▶ **DATA IN THIS EXERCISE**
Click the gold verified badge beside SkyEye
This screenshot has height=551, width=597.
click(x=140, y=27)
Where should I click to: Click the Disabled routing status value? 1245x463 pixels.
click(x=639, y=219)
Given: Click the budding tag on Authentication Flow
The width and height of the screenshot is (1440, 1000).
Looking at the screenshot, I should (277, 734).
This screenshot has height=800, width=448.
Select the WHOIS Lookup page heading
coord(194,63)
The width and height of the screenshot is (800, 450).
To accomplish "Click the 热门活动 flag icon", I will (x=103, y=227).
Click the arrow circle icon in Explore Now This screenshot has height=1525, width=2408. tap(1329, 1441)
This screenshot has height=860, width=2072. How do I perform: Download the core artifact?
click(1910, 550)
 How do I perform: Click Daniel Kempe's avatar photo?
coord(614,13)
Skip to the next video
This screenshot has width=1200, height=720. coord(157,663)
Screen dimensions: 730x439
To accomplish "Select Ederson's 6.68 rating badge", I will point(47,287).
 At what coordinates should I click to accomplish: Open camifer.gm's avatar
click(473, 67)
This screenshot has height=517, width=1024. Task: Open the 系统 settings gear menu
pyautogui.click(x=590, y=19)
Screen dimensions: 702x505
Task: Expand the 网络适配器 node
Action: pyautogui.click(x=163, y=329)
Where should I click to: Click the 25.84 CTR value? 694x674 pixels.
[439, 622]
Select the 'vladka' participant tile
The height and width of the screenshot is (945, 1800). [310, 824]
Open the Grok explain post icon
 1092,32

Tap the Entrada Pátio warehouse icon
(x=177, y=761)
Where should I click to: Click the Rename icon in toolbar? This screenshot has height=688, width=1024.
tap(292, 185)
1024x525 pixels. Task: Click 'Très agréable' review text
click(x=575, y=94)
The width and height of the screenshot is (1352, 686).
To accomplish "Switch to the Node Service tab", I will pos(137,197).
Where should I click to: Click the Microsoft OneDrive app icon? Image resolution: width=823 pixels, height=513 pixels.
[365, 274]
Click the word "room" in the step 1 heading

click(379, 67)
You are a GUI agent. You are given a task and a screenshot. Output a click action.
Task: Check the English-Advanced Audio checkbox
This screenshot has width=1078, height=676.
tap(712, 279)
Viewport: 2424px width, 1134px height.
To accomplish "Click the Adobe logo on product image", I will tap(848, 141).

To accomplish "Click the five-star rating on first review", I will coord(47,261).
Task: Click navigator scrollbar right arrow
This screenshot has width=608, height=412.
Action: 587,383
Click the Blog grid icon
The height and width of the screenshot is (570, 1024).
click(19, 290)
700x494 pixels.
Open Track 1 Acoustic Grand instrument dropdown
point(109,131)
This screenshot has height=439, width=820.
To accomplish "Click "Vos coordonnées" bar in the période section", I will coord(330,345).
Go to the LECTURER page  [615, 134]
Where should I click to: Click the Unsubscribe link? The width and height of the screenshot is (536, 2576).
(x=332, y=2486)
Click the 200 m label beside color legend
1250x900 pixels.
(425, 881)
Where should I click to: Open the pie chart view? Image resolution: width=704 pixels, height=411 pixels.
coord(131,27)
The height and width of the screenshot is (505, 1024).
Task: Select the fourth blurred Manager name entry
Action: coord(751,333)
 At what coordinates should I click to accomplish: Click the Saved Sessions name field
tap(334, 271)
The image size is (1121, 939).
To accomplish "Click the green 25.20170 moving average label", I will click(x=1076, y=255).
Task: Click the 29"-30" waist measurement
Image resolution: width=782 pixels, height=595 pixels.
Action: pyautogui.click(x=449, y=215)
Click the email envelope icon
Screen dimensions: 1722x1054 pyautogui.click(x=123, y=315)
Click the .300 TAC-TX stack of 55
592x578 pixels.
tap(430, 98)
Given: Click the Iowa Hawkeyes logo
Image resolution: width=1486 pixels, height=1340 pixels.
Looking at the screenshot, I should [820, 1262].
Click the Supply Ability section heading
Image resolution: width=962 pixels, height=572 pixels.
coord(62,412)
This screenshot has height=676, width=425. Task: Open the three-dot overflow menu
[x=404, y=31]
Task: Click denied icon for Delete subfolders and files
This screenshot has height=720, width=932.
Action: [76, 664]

▶ **REQUIRED WORK**
Set down the whole listing again, exactly as shown above.

▶ **EXERCISE RESPONSE**
Click the gold verified badge beside SkyEye
This screenshot has height=551, width=597.
click(x=140, y=27)
Where should I click to: Click the Disabled routing status value? 1245x463 pixels.
click(x=639, y=219)
Given: Click the budding tag on Authentication Flow
The width and height of the screenshot is (1440, 1000).
Looking at the screenshot, I should (277, 734).
This screenshot has height=800, width=448.
Select the WHOIS Lookup page heading
coord(194,63)
The width and height of the screenshot is (800, 450).
To accomplish "Click the 热门活动 flag icon", I will (x=103, y=227).
Click the arrow circle icon in Explore Now This screenshot has height=1525, width=2408. tap(1329, 1441)
This screenshot has height=860, width=2072. How do I perform: Download the core artifact?
click(1910, 550)
 How do I perform: Click Daniel Kempe's avatar photo?
coord(614,13)
Skip to the next video
This screenshot has width=1200, height=720. coord(157,663)
Screen dimensions: 730x439
To accomplish "Select Ederson's 6.68 rating badge", I will point(47,287).
 At what coordinates should I click to accomplish: Open camifer.gm's avatar
click(473, 67)
This screenshot has height=517, width=1024. Task: Open the 系统 settings gear menu
pyautogui.click(x=590, y=19)
Screen dimensions: 702x505
Task: Expand the 网络适配器 node
Action: pyautogui.click(x=163, y=329)
Where should I click to: Click the 25.84 CTR value? 694x674 pixels.
[439, 622]
Select the 'vladka' participant tile
The height and width of the screenshot is (945, 1800). [310, 824]
Open the Grok explain post icon
 1092,32

Tap the Entrada Pátio warehouse icon
(x=177, y=761)
Where should I click to: Click the Rename icon in toolbar? This screenshot has height=688, width=1024.
tap(292, 185)
1024x525 pixels. Task: Click 'Très agréable' review text
click(x=575, y=94)
The width and height of the screenshot is (1352, 686).
To accomplish "Switch to the Node Service tab", I will pos(137,197).
Where should I click to: Click the Microsoft OneDrive app icon? Image resolution: width=823 pixels, height=513 pixels.
[365, 274]
Click the word "room" in the step 1 heading

click(379, 67)
You are a GUI agent. You are given a task and a screenshot. Output a click action.
Task: Check the English-Advanced Audio checkbox
This screenshot has width=1078, height=676.
tap(712, 279)
Viewport: 2424px width, 1134px height.
To accomplish "Click the Adobe logo on product image", I will tap(848, 141).

To accomplish "Click the five-star rating on first review", I will coord(47,261).
Task: Click navigator scrollbar right arrow
This screenshot has width=608, height=412.
Action: 587,383
Click the Blog grid icon
The height and width of the screenshot is (570, 1024).
click(19, 290)
700x494 pixels.
Open Track 1 Acoustic Grand instrument dropdown
point(109,131)
This screenshot has height=439, width=820.
To accomplish "Click "Vos coordonnées" bar in the période section", I will coord(330,345).
Go to the LECTURER page  [615, 134]
Where should I click to: Click the Unsubscribe link? The width and height of the screenshot is (536, 2576).
(x=332, y=2486)
Click the 200 m label beside color legend
1250x900 pixels.
(425, 881)
Where should I click to: Open the pie chart view? Image resolution: width=704 pixels, height=411 pixels.
coord(131,27)
The height and width of the screenshot is (505, 1024).
Task: Select the fourth blurred Manager name entry
Action: coord(751,333)
 At what coordinates should I click to accomplish: Click the Saved Sessions name field
tap(334, 271)
The image size is (1121, 939).
To accomplish "Click the green 25.20170 moving average label", I will click(x=1076, y=255).
Task: Click the 29"-30" waist measurement
Image resolution: width=782 pixels, height=595 pixels.
Action: pyautogui.click(x=449, y=215)
Click the email envelope icon
Screen dimensions: 1722x1054 pyautogui.click(x=123, y=315)
Click the .300 TAC-TX stack of 55
592x578 pixels.
tap(430, 98)
Given: Click the Iowa Hawkeyes logo
Image resolution: width=1486 pixels, height=1340 pixels.
Looking at the screenshot, I should [820, 1262].
Click the Supply Ability section heading
Image resolution: width=962 pixels, height=572 pixels.
coord(62,412)
This screenshot has height=676, width=425. Task: Open the three-dot overflow menu
[x=404, y=31]
Task: Click denied icon for Delete subfolders and files
This screenshot has height=720, width=932.
Action: [76, 664]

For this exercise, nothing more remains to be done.